++++ EXTRAIT DE PAGE ++++
Sonotone

Labels pas pour les clochards

par Julie Zaugg


L'entrepôt est situé sur une ruelle battue par le vent, à quelques mètres de l'East River. Cet ancien espace industriel reconverti en studios photos, ateliers de meubles vintage et bureaux pour magazines de mode, au cœur du quartier de Greenpoint, abrite une impressionnante collection de talents indie: on y trouve regroupés, au fond d'un bureau aux murs de brique rouge, trois des labels les plus novateurs de ces dernières années. Mexican Summer (The Fresh & Onlys, The Soft Pack, Best Coast), Sacred Bones (Cult of Youth, Moon Duo, Zola Jesus) et Captured Tracks (Beach Fossils, Wild Nothing, Blouse, DIIV) ont tous trois choisi ce coin de Brooklyn, à quelques encablures de l'aimant à hipsters qu'est devenu Williamsburg, pour y exercer leurs talents de défricheurs musicaux.
++++ DONNÉES ++++
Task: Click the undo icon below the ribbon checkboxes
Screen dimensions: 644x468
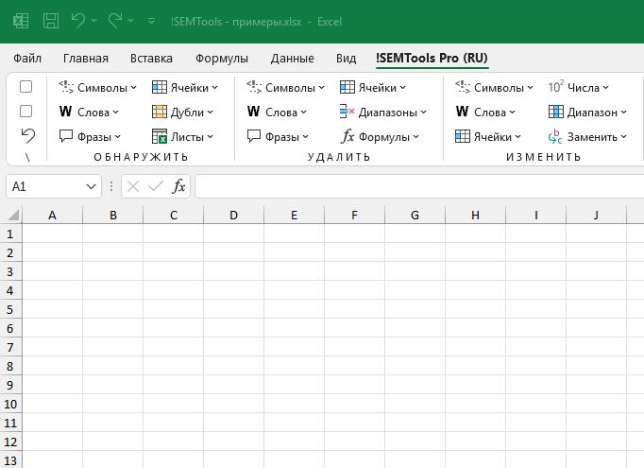Action: click(26, 135)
++++
OBJECTIF = Citez tous les labels qui, selon l'extrait sur Greenpoint, partagent le bureau aux murs de brique rouge de l'entrepôt.

CORRIGÉ = Mexican Summer, Sacred Bones et Captured Tracks.